O primeiro-ministro, ao Expresso, mostrou que está profundamente irritado com o Carteiro. Bateu-lhe à porta, e não gostou. Deu-lhe más notícias, e ficou danado. «Não tem autoridade» para fazer isso. Para lhe entregar um relatório. Para o avisar de uma catástrofe. Para lhe dizer que há mortos. «Acabou a conversa». Quem é você para me dar essa notícia? Quem o mandou fazer isso?
Foi assim, mais ou menos, que o primeiro-ministro reagiu à auditoria da Ordem dos Médicos ao Lar de Reguengos. Havia um desastre em curso, os utentes e doentes estavam misturados, não existiam cuidados básicos, com os trabalhadores contagiados, e as condições eram degradantes. Por favor façam qualquer coisa. Por favor tomem medidas. Por favor ajudem os idosos.
Isto era a mensagem que a Ordem fez chegar ao Ministério da Segurança Social, que a ministra não leu. Podia não ler, mas alguém leu, na altura? Não, obviamente. O médico delegado de Saúde Reguengos nunca foi ao Lar, apesar de saber o que se estava a passar, porque tem mais de 70 anos – não devia estar reformado? – e integra os grupos de risco, a ARS tentou tardiamente convocar médicos de outras áreas, que não apareceram, com a justificação de que não podiam fazer nada num Lar, sem condições para a prática de qualquer ato médico, e sugeriram o envio dos doentes para o Hospital. Os mortos, entretanto, acumulavam-se.

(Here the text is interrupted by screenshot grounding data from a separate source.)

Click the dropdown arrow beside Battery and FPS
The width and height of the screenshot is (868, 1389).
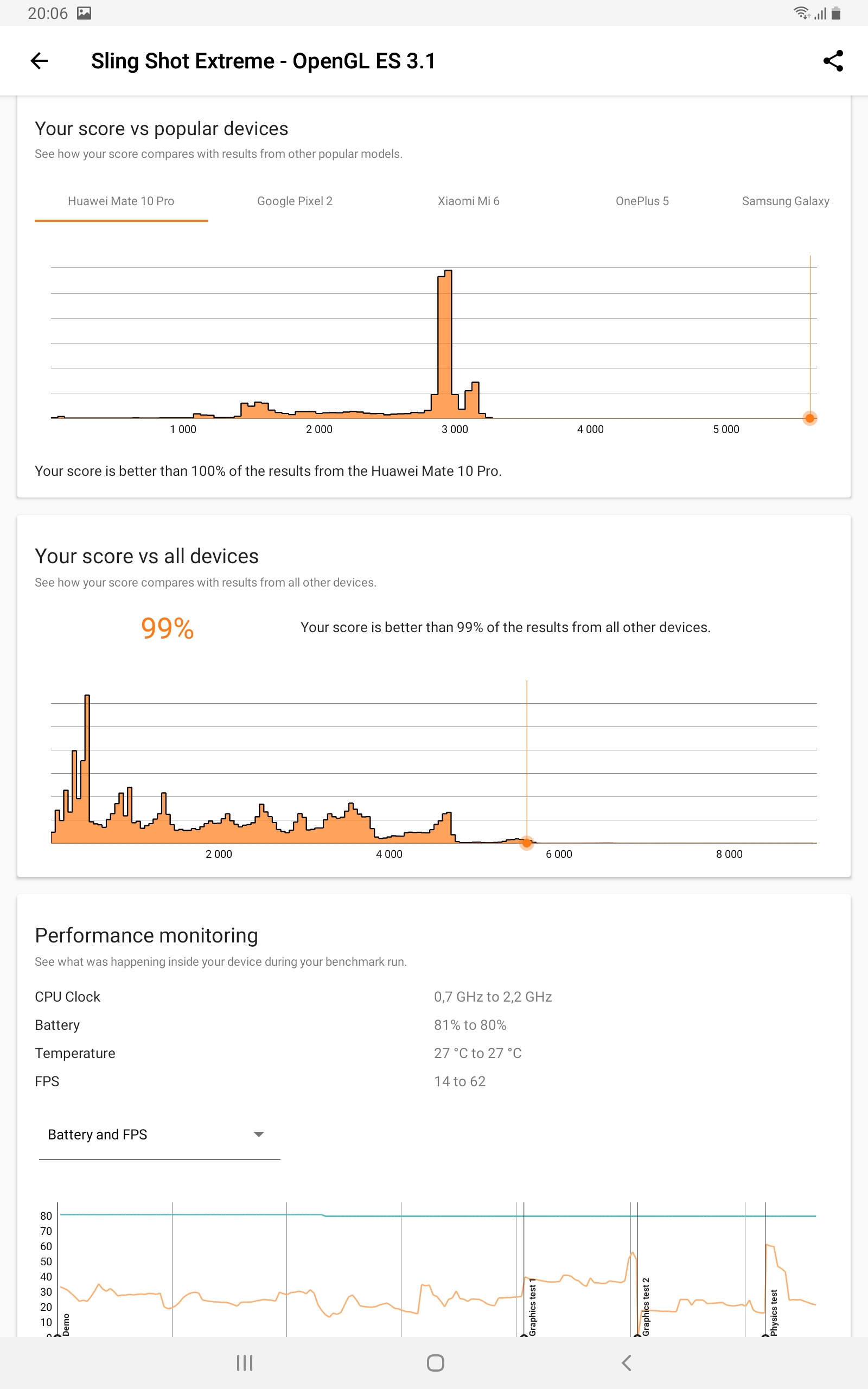258,1135
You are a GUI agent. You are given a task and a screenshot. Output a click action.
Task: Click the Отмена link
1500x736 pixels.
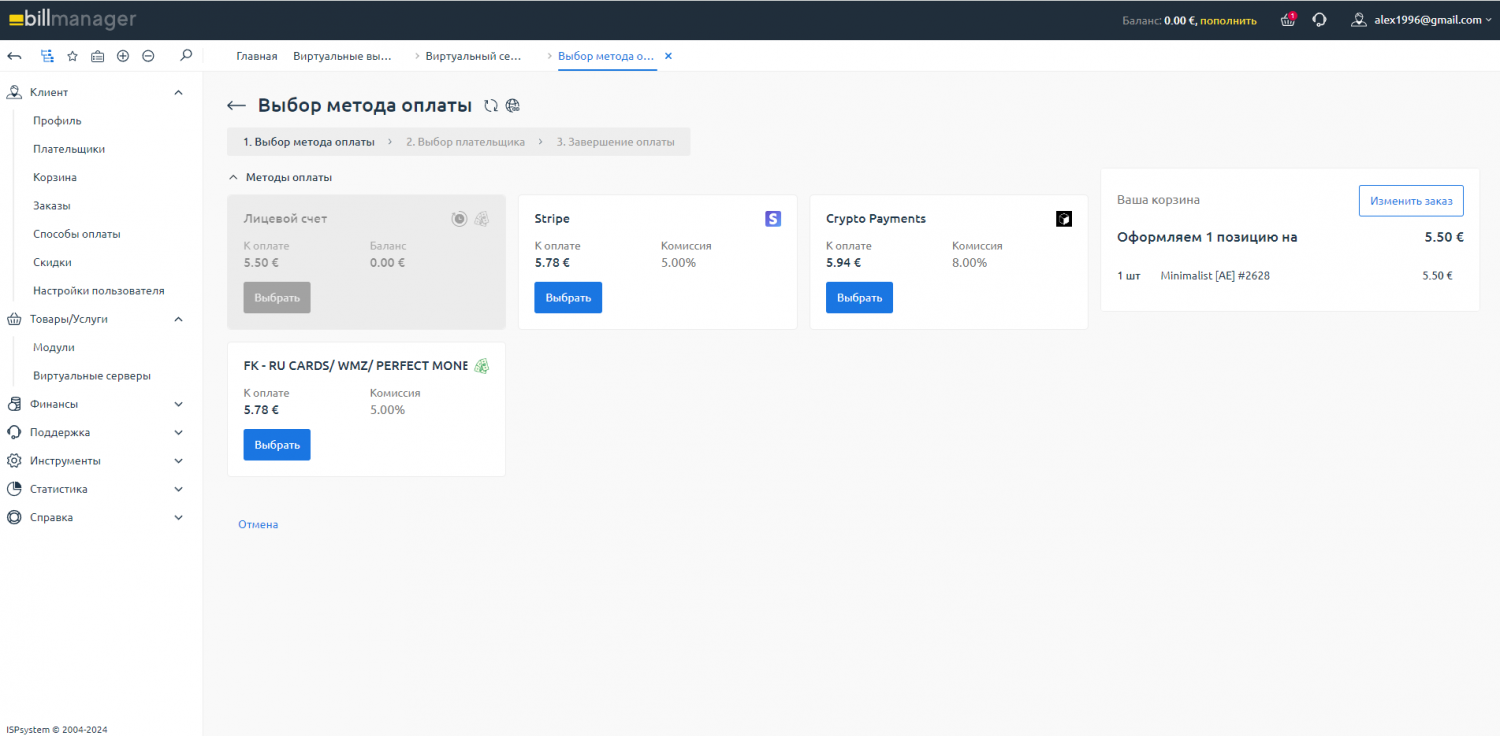258,524
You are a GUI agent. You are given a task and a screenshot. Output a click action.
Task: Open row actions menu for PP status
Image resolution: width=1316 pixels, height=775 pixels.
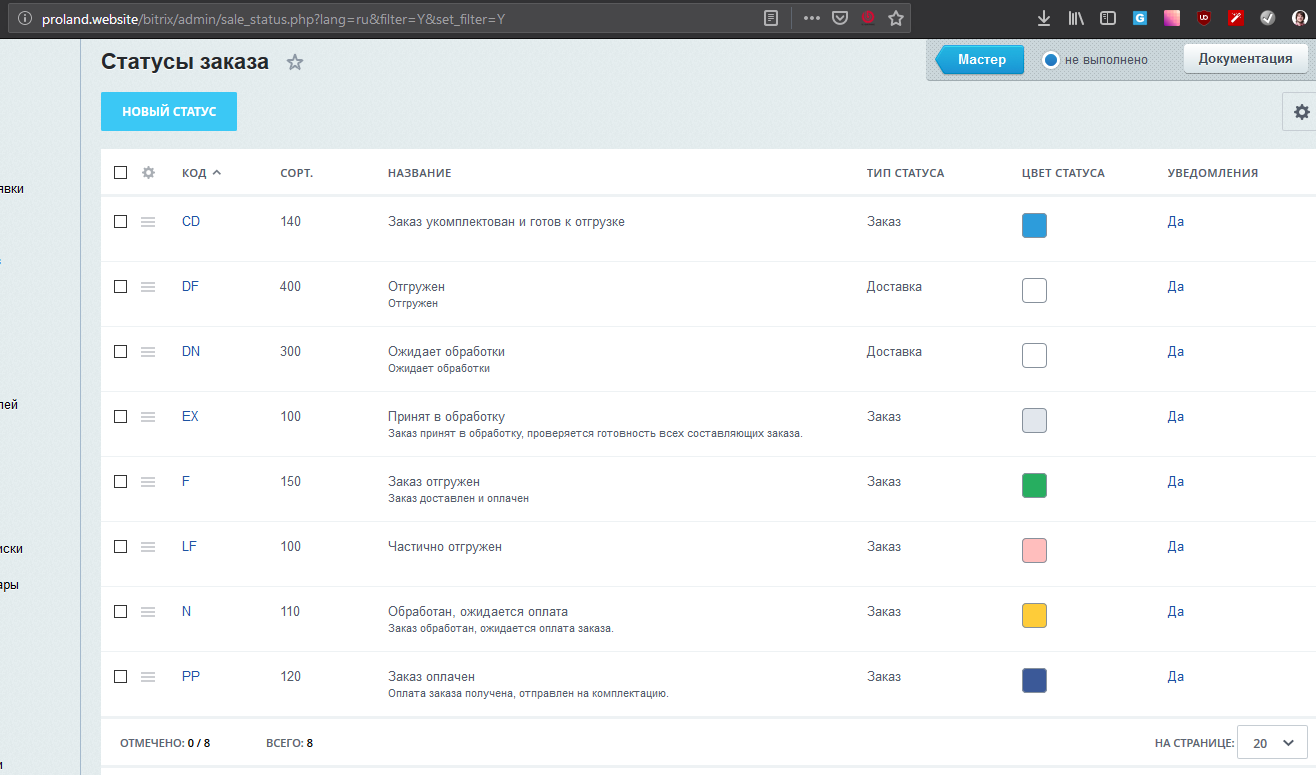pos(148,677)
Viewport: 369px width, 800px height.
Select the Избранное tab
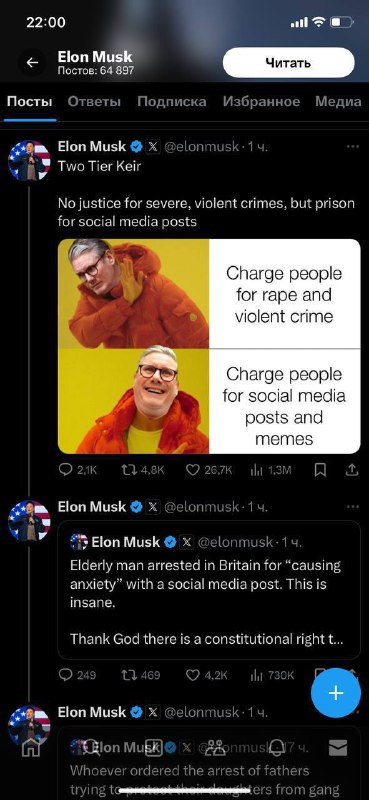pos(261,102)
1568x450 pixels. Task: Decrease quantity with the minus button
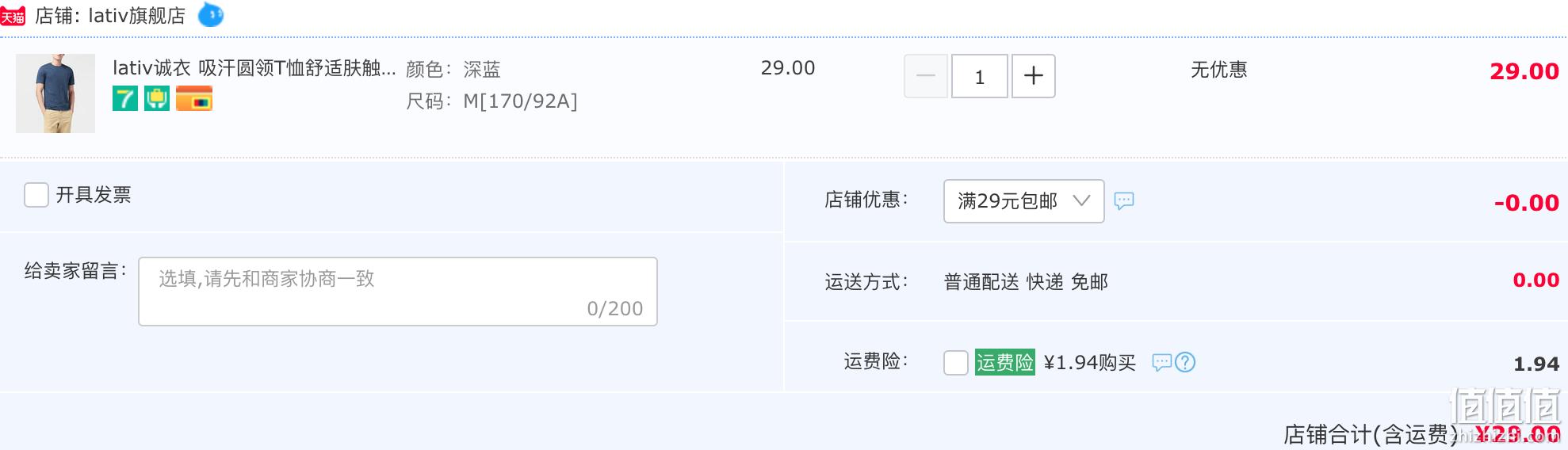point(926,76)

A Ordem, que pode fazer auditorias «em todas as situações em que se praticam atos médicos, em instituições públicas ou privadas, nomeadamente quando não estão a ser exercidos em condições», disse ao CM o delegado regional, desencadeia uma inspeção urgente, faz um relatório dramático, e avisa as autoridades.
Resultado prático: afinal a Ordem excedeu-se. Ultrapassou as suas competências. Não tinha de fazer nada. Há nisto, nesta fúria, algo de surreal. O problema é da Ordem, ou da vergonha do que se estava a passar no Lar de Reguengos? A responsabilidade é do Carteiro? Foi a Ordem a alertar, poderia ser o guarda noturno, ou o senhor do café da esquina. O que é que deu ao primeiro-ministro? O Lar é que era crítico, não a Ordem. O Ministério Público decidiu em horas apurar responsabilidades, não perdeu tempo, nem começou a disparar contra quem deu a notícia. É urgente saber como aconteceu aquele desastre, quem não agiu e devia, quem foi desleixado e negligente, quem fez de conta que estava tudo controlado.
Assim, de repente, até parecia que Reguengos de Monsaraz era na Rússia. Não se passa nada. E se passar ninguém sabe.